28. Todd Langley, 35, a sergeant in the Sydney-based 2nd Commando Regiment, serving with SOTG. Langley was shot and killed on 4 July 2011 during his fifth deployment to Afghanistan.
29. Matthew Lambert, 26, a private in the Townsville-based 2nd Battalion, Royal Australian Regiment (2 RAR), serving with MTF 3. Lambert was killed by an improvised explosive device (IED) in the Khaz Oruzgan region on 22 August 2011. It was his first deployment to Afghanistan.
30. Bryce Duffy, 26, a captain in the 4th Regiment, Royal Australian Artillery, serving with MTF 3 was shot and killed by a member of the Afghan National Army on 29 October 2011.
31. Ashley Birt, 22, a corporal serving as a Geospatial Technician in the 6th Engineer Support Regiment.
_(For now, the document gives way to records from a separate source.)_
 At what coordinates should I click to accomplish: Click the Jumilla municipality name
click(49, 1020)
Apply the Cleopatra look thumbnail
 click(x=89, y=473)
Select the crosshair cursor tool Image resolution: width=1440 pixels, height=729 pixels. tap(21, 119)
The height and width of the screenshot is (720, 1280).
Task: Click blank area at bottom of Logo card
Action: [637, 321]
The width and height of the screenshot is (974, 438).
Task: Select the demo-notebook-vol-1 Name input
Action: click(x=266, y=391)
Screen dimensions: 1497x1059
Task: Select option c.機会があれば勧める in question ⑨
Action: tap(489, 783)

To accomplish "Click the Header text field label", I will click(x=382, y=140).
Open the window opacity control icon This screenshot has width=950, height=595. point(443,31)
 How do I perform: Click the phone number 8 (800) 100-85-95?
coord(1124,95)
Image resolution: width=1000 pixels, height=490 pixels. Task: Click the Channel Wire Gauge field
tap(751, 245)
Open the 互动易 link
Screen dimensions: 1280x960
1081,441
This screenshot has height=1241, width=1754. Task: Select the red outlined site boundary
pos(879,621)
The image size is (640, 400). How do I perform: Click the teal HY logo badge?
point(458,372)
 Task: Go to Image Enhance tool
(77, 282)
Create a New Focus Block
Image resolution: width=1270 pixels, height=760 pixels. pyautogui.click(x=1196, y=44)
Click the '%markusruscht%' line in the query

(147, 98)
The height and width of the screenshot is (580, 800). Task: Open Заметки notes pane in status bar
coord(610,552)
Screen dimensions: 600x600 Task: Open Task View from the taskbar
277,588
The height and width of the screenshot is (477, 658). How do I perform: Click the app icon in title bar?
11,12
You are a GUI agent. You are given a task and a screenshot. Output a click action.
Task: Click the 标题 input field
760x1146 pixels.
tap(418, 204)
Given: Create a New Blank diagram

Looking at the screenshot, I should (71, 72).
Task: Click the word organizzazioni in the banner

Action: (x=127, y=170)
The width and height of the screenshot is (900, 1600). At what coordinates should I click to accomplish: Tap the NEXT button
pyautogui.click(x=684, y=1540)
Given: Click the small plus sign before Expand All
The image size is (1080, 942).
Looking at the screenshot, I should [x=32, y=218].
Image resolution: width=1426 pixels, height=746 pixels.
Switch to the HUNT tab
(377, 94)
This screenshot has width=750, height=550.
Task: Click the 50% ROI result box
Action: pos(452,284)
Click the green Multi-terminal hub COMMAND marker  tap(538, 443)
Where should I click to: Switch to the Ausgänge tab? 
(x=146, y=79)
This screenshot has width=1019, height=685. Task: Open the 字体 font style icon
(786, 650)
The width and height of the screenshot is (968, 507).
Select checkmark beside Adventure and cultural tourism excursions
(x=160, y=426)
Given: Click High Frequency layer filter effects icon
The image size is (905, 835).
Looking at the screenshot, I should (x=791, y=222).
Birt was shot and killed by a member of the Afghan National Army on 29 October 2011.
32. Luke Gavin, 27, a lance corporal from 2 RAR, serving with MTF 3 was shot and killed by a member of the Afghan National Army on 29 October 2011.
33. Blaine Diddams MG, 40, a sergeant in the Special Air Service Regiment serving with the SOTG was shot and killed during an engagement with insurgents on 2 July 2012.
34. Nathanael John Aubrey Galagher, 23, a private serving with the Special Operations Task Group was killed in a helicopter crash on 30 August 2012.
35. Mervyn John McDonald, 30, a lance corporal serving with the Special Operations Task Group was killed in a helicopter crash on 30 August 2012.
36. Stjepan Milosevic, 40, a lance corporal from 2nd/14th Light Horse Regiment serving with the 3rd Battalion, Royal Australian Regiment TG (3 RAR TG) was shot and killed by a member of the Afghan National Army on 30 August 2012.
37. Robert Hugh Frederick Poate, 23, a private from 6 RAR serving with the 3 RAR Task Group was shot and killed by a member of the Afghan National Army on 30 August 2012.
38. James Thomas Martin, 21, a sapper from the 2nd Combat Engineer Regiment (2 CER) serving with the 3 RAR Task Group was shot and killed by a member of the Afghan National Army on 30 August 2012.
39. Scott James Smith, 24, a corporal from the Special Operations Engineer Regiment, serving with the Special Operations Task Group, was killed in an IED explosion on 21 October 2012.
40. Cameron Stewart Baird VC, MG, 32, a corporal from 2nd Commando Regiment serving with the Special Operations Task Group, killed in small arms fire engagement on 22 June 2013. Baird was awarded the Medal for Gallantry in 2007 and a posthumous Victoria Cross in 2014.
41. Todd John Chidgey, 29, a lance corporal from the 2nd Commando Regiment attached to Australian Defence Force Headquarters Kabul, died from a non-combat-related gunshot wound on 1 July 2014.